- Passage shown
Abstract
Introduction. It has been suggested that the positive symptoms of acute schizophrenia are a consequence of a disruption of the process that produces latent inhibition (slower acquisition of conditioned responding after preexposure to the conditioned stimulus) and that this effect can be modelled by pro- and antipsychotic compounds in healthy participants and in nonhuman animals. This idea assumes that latent inhibition in humans and animals is underpinned by the same process(es).
Method. First, we question the equivalence of human and animal latent inhibition. Second, we review the studies that have examined latent inhibition in populations with schizophrenia and in healthy populations after administration of amphetamine or haloperidol.
Results. Theoretical analysis of the similarities and differences in latent inhibition effects, and the procedures used to generate them, in humans and animals renders the suggested equivalence between them unconvincing. The studies examining latent inhibition in populations with schizophrenia and in healthy populations after administration of amphetamine or haloperidol are marked by a number of methodological shortcomings and reveal discrepant results.
Conclusions. The theoretical and empirical analyses provide little support for a common process underlying deficits of latent inhibition in patients exhibiting positive symptoms of acute schizophrenia, and such deficits in experimental models in healthy humans and infrahumans.
ACKNOWLEDGEMENTS
The authors thank the Danish Agency for Science, Technology and Innovation for funding the research upon which parts of this review are based, and Rob Honey for providing valuable comments on an earlier draft of the manuscript.
Notes
1First, the significant three-way interaction between group (healthy controls, patients), preexposure (nonpreexposed, preexposed) and set (Trials 1–5 and Trials 6–10) was not followed up by analyses contrasting control and patient groups directly. The within-group analyses presented by Gal et al. (Citation2009) show that in Trials 1–5, control participants but not patients exhibited latent inhibition, whereas in Trials 6–10 latent inhibition was evident in patients but not controls. No analyses show that patients and controls actually differed in response times on preexposed and/or nonpreexposed trials within the two sets. Secondly, the reported analyses of the latent inhibition index (a ratio of performance in preexposed and nonpreexposed conditions) comprise t-tests contrasting the latent inhibition index between the groups within the two sets of five trials, and contrasting the latent inhibition index of patients between the two sets of trials. The authors do not report an omnibus analysis of variance showing a significant interaction between group and set, which is needed to lend credence to the claim of a latent inhibition enhancement in patients.

- Dataset extract
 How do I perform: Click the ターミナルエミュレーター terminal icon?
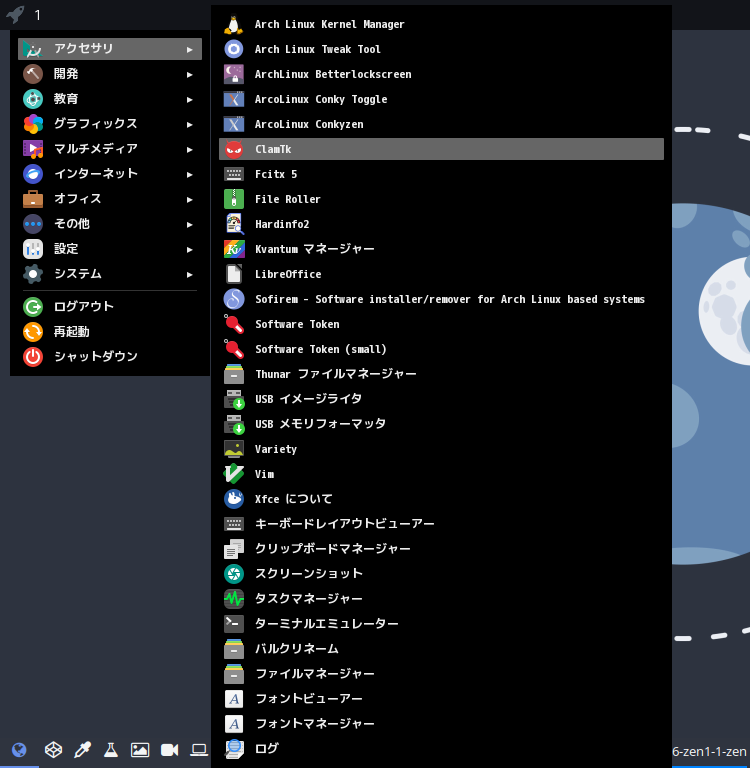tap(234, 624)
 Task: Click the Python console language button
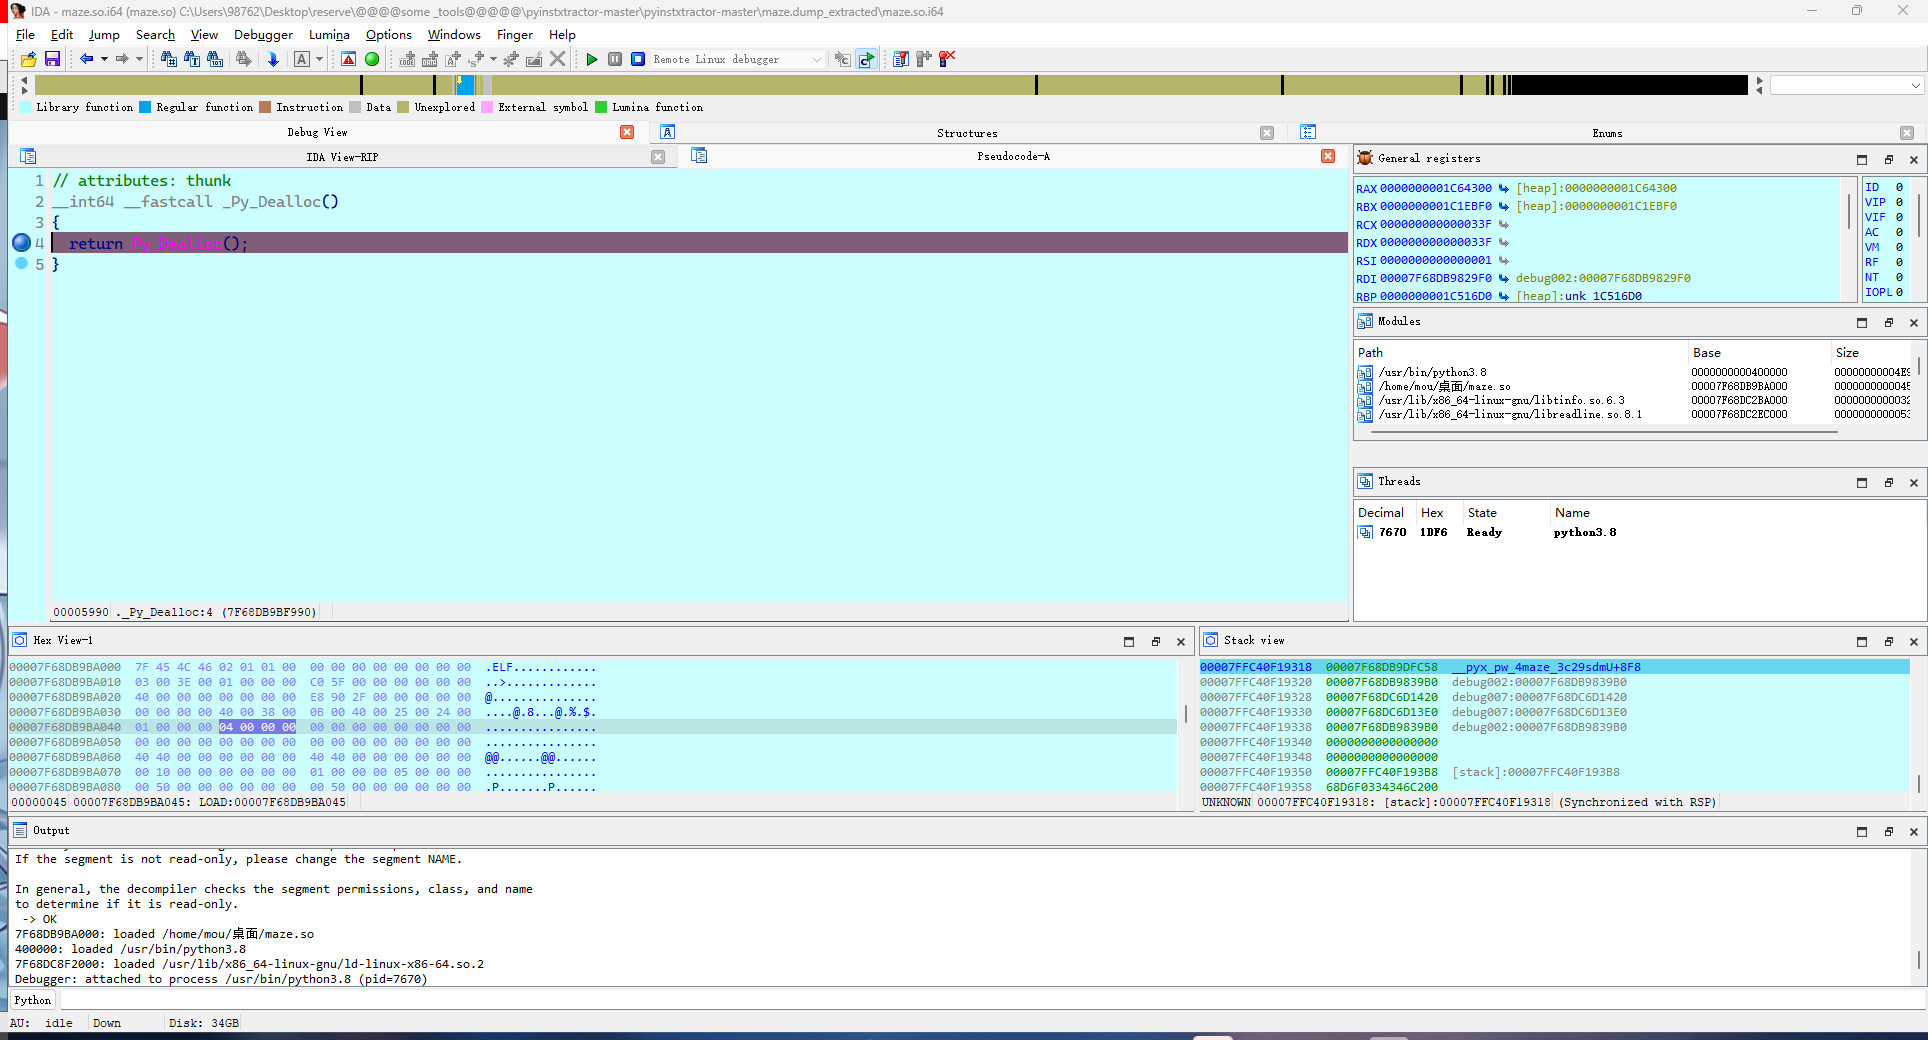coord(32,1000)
* * *
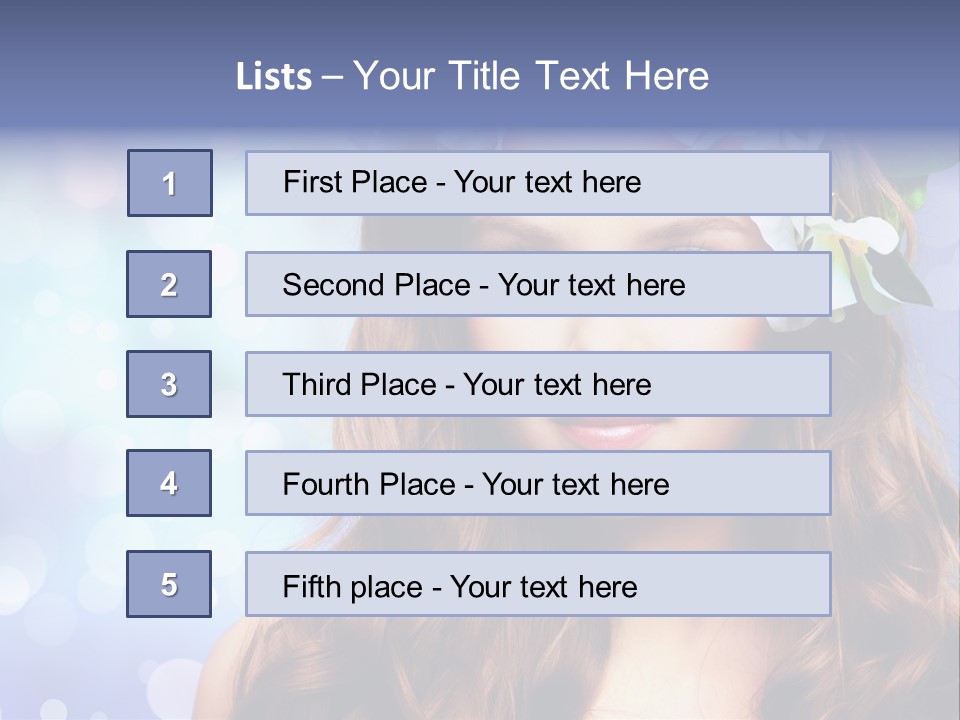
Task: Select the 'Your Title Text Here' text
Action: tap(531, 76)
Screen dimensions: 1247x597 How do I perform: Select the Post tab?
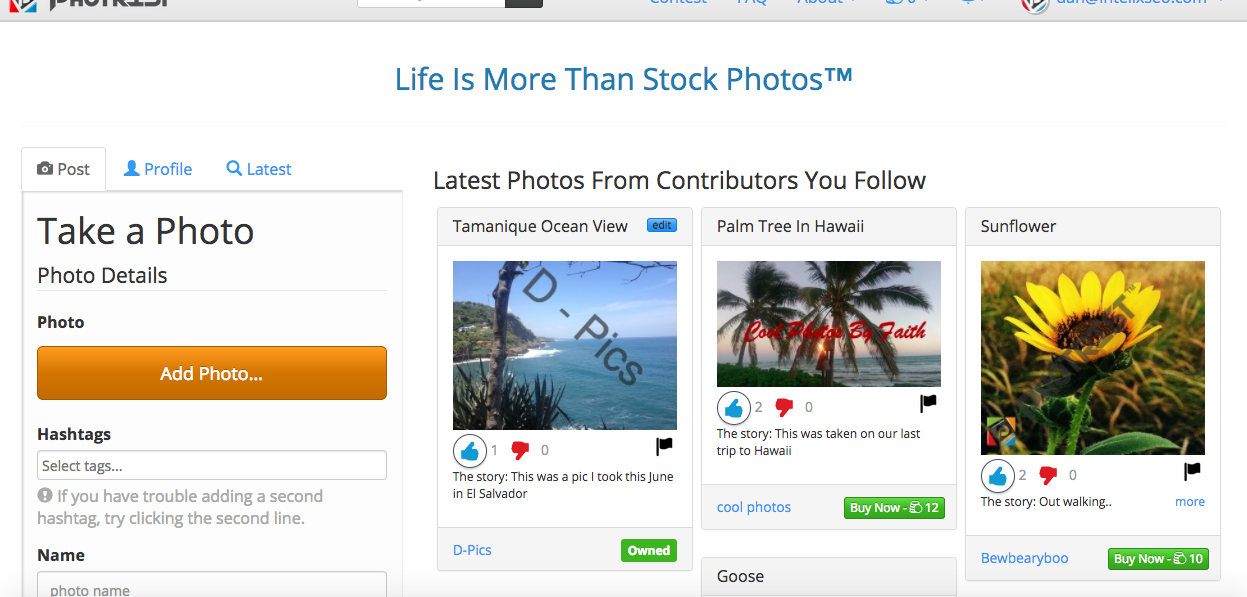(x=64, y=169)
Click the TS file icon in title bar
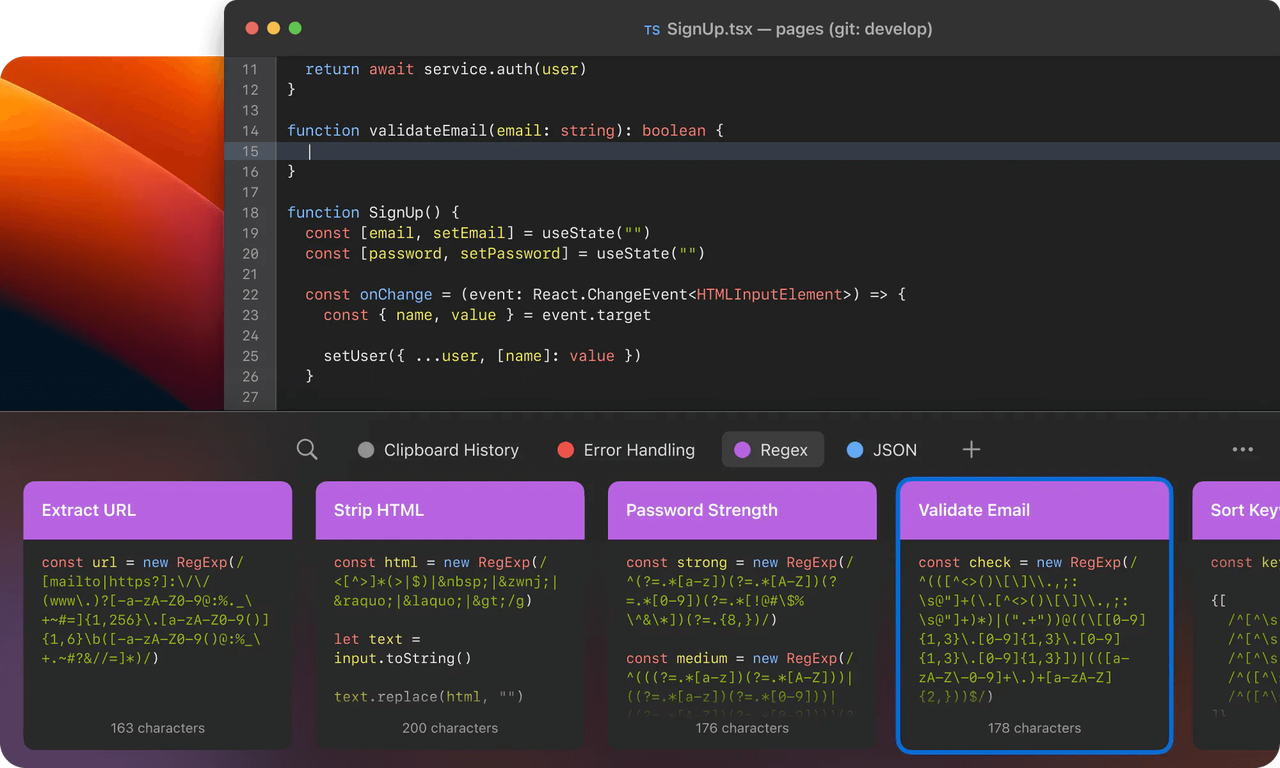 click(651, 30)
==
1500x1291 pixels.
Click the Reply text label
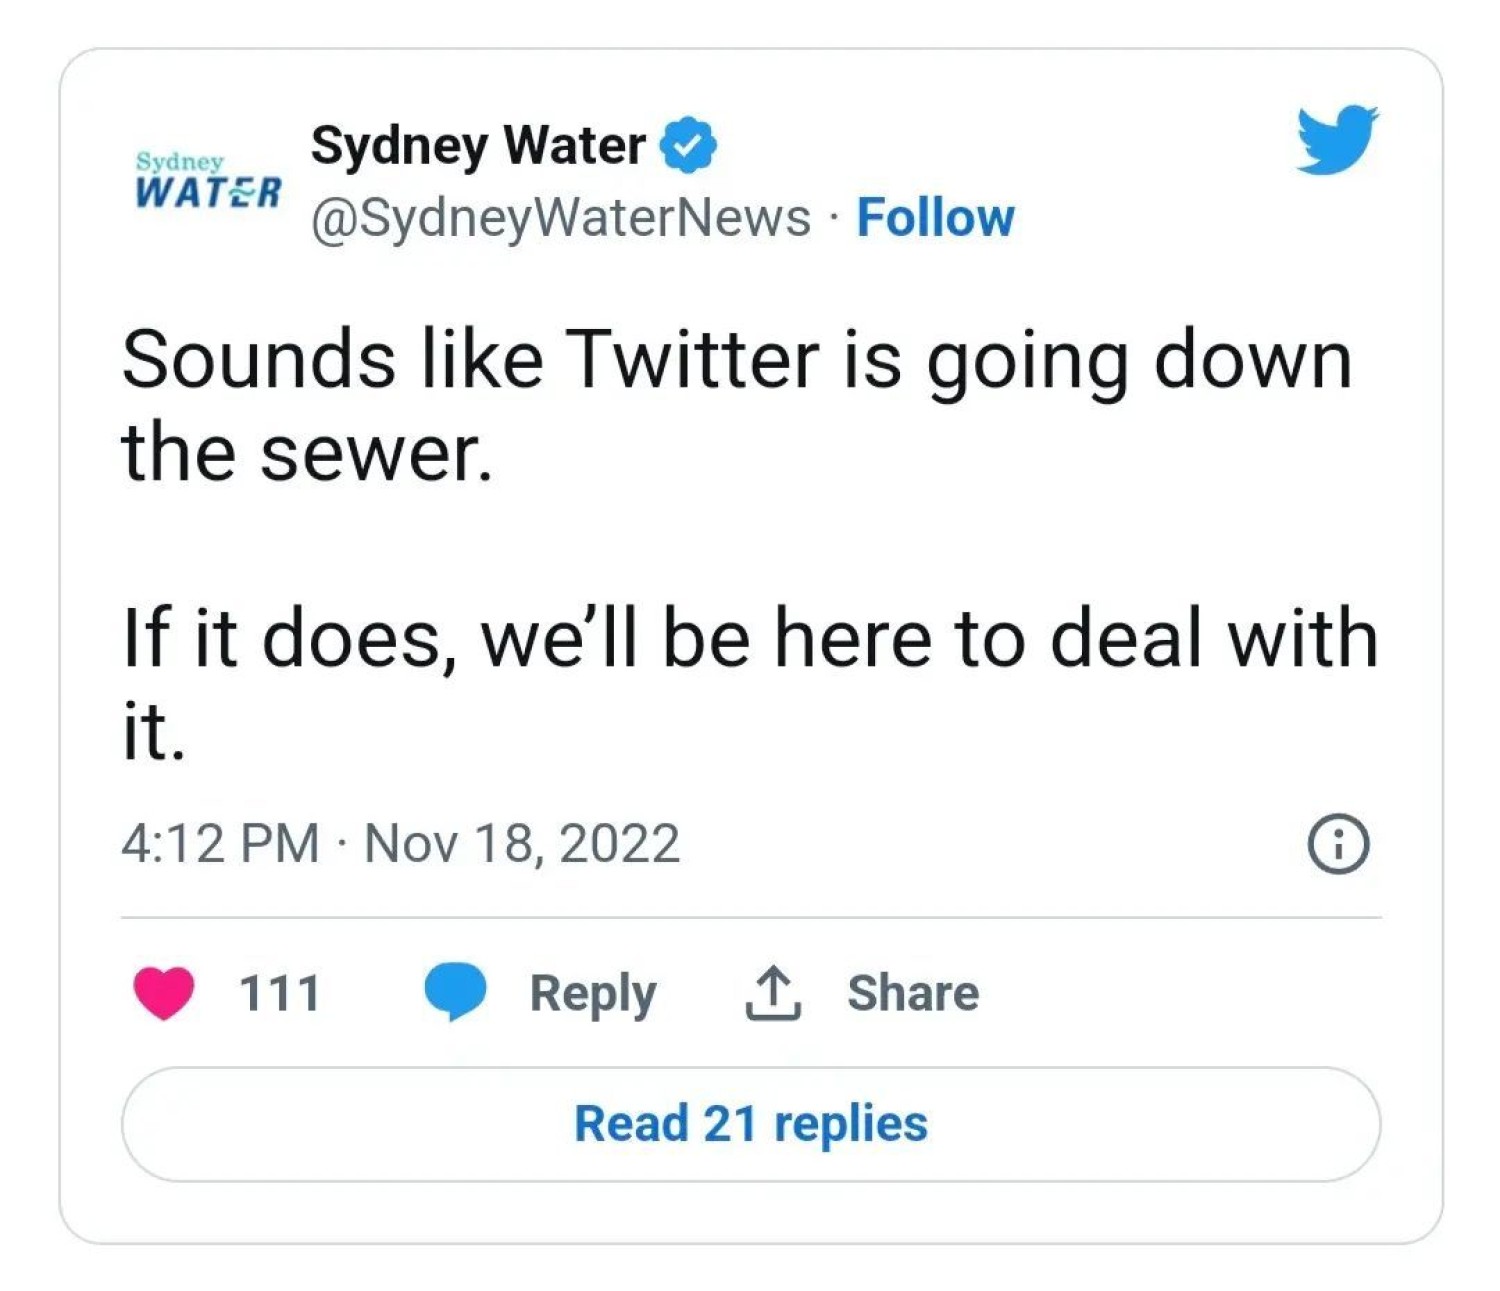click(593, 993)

- What is being asked
In the latent inhibition review, which agency do the authors thank for funding the research on which parts of the review are based? The items are separate material and are unrelated to the latent inhibition review.

- Answer area
The Danish Agency for Science, Technology and Innovation.